▶ [GIVEN ENTRIES]:
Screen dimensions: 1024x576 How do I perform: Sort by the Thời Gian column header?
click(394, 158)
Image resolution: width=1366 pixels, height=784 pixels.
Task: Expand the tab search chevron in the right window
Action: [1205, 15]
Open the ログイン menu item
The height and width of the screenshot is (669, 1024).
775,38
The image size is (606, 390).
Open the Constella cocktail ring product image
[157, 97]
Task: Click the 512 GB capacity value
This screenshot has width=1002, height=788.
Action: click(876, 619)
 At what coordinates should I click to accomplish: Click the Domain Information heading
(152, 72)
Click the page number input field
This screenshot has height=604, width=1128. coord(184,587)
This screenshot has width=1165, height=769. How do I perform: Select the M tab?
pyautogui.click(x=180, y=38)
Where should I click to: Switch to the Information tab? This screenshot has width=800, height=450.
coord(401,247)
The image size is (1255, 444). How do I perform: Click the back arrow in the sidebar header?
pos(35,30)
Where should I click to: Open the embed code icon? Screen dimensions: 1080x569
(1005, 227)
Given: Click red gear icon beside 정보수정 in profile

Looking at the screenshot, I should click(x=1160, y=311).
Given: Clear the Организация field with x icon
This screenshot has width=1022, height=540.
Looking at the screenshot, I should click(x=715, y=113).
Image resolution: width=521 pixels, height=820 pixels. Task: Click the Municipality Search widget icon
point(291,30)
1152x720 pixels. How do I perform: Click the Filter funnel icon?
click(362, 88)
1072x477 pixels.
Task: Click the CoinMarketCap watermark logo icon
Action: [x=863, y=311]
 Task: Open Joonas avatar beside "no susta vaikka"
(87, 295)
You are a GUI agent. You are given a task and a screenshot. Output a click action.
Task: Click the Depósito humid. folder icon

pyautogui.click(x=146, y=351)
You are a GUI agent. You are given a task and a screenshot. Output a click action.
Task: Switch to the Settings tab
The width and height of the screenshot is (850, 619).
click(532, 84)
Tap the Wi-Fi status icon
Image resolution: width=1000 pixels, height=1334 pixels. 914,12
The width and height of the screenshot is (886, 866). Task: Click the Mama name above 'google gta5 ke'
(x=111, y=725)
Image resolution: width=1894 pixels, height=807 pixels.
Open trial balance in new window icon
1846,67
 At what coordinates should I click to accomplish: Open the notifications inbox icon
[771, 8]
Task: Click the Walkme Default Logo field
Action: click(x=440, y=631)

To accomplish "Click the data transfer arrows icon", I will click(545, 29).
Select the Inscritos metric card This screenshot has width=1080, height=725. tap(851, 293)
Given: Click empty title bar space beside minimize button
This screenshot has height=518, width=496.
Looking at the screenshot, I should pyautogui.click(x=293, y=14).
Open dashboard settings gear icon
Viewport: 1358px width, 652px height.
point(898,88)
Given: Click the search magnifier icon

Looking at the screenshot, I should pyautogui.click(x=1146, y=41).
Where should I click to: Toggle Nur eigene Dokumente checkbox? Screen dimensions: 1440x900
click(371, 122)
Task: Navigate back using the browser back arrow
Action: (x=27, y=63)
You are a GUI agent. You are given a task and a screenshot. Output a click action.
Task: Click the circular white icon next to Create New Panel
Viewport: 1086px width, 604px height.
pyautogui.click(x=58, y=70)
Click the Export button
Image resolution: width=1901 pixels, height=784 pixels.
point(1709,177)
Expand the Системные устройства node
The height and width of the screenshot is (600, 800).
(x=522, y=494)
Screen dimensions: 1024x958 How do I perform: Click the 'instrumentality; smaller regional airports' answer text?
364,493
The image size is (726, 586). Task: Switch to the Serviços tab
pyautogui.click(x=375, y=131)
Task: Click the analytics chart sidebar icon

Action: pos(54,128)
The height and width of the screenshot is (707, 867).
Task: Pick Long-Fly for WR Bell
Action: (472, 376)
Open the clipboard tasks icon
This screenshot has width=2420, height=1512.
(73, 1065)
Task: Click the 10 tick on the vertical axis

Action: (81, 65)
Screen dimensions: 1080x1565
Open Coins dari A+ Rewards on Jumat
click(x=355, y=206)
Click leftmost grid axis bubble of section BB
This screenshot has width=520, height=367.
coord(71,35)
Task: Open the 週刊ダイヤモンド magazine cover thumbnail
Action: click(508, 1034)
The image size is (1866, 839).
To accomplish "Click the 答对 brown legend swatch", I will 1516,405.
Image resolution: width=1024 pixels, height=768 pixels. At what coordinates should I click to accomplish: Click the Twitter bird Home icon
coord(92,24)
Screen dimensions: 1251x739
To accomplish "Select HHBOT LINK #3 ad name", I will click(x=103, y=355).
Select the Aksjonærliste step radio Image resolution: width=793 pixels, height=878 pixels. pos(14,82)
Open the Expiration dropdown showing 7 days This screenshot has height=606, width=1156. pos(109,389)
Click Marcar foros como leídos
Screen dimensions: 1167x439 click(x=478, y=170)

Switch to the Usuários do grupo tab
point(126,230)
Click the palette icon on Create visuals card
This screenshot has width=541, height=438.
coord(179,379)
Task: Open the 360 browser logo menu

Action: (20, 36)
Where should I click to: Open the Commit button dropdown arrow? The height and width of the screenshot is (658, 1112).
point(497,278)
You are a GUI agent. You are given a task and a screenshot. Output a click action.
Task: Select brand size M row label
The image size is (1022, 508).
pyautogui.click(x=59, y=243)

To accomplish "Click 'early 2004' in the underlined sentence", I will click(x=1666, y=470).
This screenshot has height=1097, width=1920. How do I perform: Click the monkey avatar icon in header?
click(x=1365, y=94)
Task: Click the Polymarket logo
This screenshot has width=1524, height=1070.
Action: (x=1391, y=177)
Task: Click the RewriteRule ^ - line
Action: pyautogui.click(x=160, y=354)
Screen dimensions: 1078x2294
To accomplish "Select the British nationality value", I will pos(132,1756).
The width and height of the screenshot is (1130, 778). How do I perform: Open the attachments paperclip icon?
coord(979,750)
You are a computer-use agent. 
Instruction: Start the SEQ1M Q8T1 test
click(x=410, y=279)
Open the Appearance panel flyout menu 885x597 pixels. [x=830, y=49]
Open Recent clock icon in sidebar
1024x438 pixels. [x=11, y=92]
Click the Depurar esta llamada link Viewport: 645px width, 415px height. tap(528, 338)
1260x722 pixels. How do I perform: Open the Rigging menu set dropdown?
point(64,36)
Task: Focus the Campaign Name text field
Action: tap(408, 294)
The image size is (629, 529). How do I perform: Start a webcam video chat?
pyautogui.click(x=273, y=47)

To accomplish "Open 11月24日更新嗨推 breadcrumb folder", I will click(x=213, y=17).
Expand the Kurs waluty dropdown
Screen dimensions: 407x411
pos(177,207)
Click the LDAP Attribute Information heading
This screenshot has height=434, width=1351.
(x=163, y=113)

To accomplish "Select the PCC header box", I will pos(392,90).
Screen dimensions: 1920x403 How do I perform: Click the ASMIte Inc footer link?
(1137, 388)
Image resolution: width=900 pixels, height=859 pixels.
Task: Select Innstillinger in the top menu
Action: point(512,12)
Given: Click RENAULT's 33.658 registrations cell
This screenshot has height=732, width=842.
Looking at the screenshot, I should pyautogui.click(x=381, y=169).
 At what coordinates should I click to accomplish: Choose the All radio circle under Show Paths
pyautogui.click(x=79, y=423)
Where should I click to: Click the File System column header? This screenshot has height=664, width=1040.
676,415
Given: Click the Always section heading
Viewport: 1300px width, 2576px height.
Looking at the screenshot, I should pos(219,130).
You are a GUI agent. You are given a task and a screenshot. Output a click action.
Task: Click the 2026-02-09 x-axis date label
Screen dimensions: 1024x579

▶ [WHAT YOU ARE ASKED TO DO]: The lines holding the word "section" are the answer. Find them in the entries and copy them.

▶ [EXERCISE ANSWER]:
Click leftmost grid axis bubble of section BB
Given: Click the Always section heading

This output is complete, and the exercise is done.